» WHAT THE TASK REQUIRES
Identify each line in the records below that contains the word "username", and copy it.

(Entries taken from a collection)
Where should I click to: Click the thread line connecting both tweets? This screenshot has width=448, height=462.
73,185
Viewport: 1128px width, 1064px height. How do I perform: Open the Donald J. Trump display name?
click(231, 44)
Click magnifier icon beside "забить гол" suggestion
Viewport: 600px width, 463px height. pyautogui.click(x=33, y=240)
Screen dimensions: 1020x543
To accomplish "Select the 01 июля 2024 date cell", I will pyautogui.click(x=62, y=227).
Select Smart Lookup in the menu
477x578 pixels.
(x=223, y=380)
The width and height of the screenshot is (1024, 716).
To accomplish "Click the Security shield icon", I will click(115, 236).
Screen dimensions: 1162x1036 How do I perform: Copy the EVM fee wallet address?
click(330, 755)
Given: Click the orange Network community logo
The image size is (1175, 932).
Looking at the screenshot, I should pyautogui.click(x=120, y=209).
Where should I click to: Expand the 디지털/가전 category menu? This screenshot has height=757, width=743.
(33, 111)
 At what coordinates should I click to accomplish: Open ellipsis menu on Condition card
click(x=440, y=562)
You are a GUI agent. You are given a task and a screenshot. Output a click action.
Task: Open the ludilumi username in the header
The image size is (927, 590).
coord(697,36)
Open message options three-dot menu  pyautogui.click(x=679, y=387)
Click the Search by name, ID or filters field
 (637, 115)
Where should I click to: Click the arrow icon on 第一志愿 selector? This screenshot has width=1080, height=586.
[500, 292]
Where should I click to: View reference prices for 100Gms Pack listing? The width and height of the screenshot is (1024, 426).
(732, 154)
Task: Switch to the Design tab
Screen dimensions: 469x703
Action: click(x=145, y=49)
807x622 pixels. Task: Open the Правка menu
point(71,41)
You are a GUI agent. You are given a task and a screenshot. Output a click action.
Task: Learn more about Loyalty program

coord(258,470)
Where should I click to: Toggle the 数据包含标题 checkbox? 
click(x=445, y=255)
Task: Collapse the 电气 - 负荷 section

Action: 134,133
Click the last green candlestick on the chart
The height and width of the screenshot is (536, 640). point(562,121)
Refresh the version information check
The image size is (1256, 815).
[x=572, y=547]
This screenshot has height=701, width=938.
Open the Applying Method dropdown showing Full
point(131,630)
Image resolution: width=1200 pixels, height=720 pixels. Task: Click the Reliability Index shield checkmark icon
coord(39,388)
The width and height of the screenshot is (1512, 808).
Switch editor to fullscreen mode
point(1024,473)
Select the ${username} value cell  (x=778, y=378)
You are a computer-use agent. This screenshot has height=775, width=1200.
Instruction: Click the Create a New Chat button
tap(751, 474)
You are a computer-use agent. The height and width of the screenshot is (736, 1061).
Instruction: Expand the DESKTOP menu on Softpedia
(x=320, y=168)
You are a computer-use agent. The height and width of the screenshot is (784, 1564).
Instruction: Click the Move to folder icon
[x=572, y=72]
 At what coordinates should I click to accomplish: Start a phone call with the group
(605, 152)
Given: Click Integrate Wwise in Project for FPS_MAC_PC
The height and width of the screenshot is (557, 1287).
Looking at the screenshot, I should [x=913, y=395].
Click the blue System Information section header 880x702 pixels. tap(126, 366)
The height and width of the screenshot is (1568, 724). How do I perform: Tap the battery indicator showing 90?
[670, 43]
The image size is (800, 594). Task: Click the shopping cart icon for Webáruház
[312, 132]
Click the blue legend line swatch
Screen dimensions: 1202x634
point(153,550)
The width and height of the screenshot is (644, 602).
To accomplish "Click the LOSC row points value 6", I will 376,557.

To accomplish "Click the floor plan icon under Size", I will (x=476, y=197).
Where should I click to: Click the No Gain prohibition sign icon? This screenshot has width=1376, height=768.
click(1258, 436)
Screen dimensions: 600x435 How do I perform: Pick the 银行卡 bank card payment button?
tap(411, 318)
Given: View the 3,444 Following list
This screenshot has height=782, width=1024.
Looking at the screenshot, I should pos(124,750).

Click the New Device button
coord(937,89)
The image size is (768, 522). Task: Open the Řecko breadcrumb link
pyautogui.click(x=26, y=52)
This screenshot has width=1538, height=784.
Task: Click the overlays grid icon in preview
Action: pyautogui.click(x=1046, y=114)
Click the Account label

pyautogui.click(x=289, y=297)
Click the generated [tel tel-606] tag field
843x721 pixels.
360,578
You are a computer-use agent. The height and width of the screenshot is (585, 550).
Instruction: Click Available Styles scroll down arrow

» WRITTEN RESPONSE
Task: Open the ludilumi username in the header
Select the ${username} value cell  (x=778, y=378)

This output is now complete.